— START OF Data —

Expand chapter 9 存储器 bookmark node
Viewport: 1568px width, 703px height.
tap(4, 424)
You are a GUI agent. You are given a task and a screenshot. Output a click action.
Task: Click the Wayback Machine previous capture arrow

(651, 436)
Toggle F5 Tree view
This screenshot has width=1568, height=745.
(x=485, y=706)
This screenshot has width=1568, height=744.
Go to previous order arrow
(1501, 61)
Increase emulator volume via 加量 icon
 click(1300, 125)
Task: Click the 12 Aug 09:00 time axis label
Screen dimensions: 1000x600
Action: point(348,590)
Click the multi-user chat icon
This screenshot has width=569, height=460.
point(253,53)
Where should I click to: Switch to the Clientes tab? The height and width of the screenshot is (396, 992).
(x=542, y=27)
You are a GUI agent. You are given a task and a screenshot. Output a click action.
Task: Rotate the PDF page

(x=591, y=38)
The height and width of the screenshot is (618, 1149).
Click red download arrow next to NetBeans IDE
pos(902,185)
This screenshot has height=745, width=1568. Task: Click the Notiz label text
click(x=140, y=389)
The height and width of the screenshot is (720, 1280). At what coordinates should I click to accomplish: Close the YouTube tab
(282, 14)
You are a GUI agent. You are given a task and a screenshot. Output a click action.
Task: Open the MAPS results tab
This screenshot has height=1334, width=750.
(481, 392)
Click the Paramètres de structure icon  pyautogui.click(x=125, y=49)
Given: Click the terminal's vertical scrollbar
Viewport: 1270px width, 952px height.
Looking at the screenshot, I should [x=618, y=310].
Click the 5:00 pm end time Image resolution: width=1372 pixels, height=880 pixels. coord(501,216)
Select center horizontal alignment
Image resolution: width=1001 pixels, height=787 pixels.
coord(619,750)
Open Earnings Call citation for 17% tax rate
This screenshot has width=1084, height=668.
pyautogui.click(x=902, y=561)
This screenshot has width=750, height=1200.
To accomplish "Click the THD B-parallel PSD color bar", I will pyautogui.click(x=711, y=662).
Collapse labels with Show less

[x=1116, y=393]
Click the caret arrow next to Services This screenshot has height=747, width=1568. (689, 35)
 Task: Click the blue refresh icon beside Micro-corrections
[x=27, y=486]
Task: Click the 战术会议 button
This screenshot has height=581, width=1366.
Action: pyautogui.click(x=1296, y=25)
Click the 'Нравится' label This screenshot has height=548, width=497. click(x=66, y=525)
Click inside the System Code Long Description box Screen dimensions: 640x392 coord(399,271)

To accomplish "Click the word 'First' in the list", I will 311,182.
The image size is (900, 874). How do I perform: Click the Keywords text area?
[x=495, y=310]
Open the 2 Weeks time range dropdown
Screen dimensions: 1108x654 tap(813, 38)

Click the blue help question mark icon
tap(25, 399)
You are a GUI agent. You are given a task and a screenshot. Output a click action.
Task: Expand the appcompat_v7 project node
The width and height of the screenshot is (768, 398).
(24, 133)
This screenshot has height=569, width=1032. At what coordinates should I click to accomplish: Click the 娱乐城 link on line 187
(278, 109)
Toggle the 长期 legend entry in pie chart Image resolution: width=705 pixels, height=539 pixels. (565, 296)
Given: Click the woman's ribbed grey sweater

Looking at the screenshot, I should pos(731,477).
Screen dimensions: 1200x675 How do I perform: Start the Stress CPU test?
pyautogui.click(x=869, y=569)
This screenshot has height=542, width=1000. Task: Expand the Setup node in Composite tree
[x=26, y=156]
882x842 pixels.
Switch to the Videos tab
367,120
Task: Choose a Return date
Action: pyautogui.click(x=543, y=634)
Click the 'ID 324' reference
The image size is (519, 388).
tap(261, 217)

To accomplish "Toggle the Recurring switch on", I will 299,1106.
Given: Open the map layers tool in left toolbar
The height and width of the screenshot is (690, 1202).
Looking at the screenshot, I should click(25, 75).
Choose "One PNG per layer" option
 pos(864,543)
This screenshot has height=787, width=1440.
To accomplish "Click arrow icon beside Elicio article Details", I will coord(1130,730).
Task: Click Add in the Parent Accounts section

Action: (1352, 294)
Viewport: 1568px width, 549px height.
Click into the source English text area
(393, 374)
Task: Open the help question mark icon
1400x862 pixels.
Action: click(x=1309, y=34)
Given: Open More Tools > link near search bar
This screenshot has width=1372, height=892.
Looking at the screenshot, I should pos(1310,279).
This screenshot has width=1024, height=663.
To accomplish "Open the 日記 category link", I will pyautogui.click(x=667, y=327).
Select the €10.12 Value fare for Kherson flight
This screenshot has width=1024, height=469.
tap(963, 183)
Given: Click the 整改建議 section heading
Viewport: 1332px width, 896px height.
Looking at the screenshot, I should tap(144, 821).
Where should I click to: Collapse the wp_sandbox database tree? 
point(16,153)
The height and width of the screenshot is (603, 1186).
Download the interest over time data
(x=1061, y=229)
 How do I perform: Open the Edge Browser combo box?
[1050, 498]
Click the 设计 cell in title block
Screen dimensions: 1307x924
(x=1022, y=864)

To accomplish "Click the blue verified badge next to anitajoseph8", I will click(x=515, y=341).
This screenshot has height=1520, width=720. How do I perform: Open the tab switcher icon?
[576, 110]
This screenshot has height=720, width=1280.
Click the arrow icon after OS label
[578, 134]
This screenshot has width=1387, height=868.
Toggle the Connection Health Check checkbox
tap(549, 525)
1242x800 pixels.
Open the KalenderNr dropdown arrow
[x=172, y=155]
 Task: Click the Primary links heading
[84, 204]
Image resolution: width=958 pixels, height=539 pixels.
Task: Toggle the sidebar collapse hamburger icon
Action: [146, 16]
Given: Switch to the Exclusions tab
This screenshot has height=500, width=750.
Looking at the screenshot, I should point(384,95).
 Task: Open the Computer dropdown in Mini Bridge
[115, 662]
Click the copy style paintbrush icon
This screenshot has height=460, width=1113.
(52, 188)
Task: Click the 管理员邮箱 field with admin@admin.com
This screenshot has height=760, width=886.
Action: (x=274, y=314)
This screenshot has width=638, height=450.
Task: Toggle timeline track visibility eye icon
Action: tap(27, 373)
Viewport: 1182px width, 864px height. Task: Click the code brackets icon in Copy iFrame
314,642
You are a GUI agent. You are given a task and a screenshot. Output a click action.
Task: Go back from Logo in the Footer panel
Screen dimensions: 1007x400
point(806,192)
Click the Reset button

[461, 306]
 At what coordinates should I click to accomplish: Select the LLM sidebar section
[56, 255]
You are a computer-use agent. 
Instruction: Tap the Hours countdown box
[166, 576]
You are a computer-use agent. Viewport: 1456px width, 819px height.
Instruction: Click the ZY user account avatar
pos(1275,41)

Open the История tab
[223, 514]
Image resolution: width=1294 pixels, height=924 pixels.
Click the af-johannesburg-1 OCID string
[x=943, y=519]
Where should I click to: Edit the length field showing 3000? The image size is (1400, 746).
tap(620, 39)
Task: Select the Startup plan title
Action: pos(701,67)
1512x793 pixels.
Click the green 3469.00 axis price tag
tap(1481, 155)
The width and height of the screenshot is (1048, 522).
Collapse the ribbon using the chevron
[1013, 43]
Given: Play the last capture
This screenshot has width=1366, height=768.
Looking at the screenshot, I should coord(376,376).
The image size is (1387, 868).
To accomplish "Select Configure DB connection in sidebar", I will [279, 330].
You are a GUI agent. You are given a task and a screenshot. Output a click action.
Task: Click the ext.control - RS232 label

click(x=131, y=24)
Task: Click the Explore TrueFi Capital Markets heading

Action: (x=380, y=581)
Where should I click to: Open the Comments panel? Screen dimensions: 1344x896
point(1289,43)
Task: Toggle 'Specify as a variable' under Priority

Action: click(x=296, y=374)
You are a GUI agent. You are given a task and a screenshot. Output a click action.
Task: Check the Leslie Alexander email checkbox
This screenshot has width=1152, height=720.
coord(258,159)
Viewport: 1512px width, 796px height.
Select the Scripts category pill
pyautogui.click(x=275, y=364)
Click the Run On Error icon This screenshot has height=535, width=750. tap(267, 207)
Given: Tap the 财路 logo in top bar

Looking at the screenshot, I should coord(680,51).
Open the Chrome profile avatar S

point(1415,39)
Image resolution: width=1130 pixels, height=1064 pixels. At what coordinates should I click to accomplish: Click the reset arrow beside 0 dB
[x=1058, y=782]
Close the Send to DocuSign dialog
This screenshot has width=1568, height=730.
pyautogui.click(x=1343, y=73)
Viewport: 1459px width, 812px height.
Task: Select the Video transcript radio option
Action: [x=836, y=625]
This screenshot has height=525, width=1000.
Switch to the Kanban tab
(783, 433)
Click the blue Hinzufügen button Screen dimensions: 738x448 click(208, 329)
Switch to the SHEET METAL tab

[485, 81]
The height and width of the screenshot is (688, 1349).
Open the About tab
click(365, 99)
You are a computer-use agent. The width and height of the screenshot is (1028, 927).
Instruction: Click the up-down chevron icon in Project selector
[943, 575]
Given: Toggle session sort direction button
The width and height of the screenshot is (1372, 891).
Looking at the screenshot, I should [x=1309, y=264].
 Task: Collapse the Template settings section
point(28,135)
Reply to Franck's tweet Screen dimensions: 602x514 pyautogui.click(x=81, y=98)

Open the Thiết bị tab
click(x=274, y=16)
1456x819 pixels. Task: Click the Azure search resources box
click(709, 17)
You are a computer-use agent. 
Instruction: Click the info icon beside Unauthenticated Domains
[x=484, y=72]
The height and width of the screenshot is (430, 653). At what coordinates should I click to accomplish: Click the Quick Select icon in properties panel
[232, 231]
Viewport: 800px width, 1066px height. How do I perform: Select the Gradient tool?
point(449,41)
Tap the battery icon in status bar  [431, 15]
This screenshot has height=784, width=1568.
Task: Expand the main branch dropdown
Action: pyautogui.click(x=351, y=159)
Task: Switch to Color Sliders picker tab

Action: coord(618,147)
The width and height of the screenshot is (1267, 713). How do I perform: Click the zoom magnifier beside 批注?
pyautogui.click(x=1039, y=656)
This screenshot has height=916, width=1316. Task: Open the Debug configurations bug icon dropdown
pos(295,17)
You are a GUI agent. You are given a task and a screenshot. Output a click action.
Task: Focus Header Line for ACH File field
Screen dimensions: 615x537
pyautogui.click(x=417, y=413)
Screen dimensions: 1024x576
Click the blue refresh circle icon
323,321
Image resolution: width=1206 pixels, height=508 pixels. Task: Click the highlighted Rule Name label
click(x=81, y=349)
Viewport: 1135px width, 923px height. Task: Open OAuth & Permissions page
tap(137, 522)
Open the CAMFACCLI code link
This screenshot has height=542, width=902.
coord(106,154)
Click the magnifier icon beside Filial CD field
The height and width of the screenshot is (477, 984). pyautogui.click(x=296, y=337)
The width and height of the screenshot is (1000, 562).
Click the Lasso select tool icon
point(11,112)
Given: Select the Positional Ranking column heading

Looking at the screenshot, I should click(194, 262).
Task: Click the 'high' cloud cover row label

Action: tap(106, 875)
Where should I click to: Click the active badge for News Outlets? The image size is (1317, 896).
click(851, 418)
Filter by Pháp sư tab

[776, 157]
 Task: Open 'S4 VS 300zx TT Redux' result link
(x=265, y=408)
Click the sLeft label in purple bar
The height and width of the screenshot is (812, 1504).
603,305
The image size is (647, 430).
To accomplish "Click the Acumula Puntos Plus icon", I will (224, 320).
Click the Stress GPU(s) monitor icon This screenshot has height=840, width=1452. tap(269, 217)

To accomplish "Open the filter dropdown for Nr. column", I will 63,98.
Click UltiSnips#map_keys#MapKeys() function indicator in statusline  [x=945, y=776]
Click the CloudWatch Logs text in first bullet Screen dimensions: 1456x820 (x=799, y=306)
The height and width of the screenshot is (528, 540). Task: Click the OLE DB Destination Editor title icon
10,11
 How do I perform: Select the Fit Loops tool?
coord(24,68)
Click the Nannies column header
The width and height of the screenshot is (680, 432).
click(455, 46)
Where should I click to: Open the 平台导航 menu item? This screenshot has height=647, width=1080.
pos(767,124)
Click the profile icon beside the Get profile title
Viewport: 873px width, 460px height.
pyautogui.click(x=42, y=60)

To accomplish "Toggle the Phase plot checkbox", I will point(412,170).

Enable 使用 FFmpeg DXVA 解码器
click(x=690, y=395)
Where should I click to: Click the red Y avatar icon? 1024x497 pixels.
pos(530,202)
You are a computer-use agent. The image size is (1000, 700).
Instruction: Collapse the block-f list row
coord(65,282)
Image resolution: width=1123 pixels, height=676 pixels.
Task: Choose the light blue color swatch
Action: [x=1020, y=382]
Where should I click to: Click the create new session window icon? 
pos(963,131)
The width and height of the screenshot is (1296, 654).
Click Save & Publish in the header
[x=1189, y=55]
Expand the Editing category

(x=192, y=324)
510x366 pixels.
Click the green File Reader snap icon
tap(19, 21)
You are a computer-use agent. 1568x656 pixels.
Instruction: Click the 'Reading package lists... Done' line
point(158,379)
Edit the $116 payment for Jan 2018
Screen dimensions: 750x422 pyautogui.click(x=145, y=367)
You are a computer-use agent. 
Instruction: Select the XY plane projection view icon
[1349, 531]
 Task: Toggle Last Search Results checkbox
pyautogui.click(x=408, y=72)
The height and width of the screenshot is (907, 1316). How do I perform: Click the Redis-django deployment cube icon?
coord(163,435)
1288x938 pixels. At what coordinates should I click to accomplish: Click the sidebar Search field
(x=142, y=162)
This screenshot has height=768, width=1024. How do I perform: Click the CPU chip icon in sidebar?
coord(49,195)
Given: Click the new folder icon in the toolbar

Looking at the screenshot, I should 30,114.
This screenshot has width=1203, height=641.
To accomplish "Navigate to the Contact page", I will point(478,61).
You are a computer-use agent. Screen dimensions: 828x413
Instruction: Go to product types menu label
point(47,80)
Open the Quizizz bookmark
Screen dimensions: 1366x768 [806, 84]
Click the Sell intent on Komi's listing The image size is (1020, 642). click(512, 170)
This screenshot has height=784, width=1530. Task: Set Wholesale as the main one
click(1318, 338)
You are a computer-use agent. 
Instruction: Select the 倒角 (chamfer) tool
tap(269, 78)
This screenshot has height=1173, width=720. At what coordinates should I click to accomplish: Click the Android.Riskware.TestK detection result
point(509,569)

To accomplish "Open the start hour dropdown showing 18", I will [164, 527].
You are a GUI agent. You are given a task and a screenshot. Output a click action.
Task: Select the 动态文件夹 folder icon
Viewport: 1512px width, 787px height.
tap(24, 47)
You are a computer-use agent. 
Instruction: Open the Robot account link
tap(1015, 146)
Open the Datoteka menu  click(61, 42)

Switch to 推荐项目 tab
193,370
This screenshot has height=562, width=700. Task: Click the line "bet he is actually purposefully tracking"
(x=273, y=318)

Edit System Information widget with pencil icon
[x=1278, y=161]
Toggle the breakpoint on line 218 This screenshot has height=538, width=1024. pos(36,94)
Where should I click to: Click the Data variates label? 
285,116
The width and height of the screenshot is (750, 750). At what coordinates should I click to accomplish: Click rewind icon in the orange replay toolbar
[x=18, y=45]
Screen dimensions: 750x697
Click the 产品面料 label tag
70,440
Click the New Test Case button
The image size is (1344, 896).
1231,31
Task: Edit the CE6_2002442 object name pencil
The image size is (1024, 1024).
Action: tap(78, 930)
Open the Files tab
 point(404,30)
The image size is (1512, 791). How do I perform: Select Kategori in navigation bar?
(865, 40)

— END OF Data —

_Requirements_
Copy out the rows starting with the one containing "Where should I click to: Click the create" and ending with the one containing "[1349, 531]", both included, with no changes.

_Reply to the task_
Where should I click to: Click the create new session window icon? 
pos(963,131)
The width and height of the screenshot is (1296, 654).
Click Save & Publish in the header
[x=1189, y=55]
Expand the Editing category

(x=192, y=324)
510x366 pixels.
Click the green File Reader snap icon
tap(19, 21)
You are a computer-use agent. 1568x656 pixels.
Instruction: Click the 'Reading package lists... Done' line
point(158,379)
Edit the $116 payment for Jan 2018
Screen dimensions: 750x422 pyautogui.click(x=145, y=367)
You are a computer-use agent. 
Instruction: Select the XY plane projection view icon
[1349, 531]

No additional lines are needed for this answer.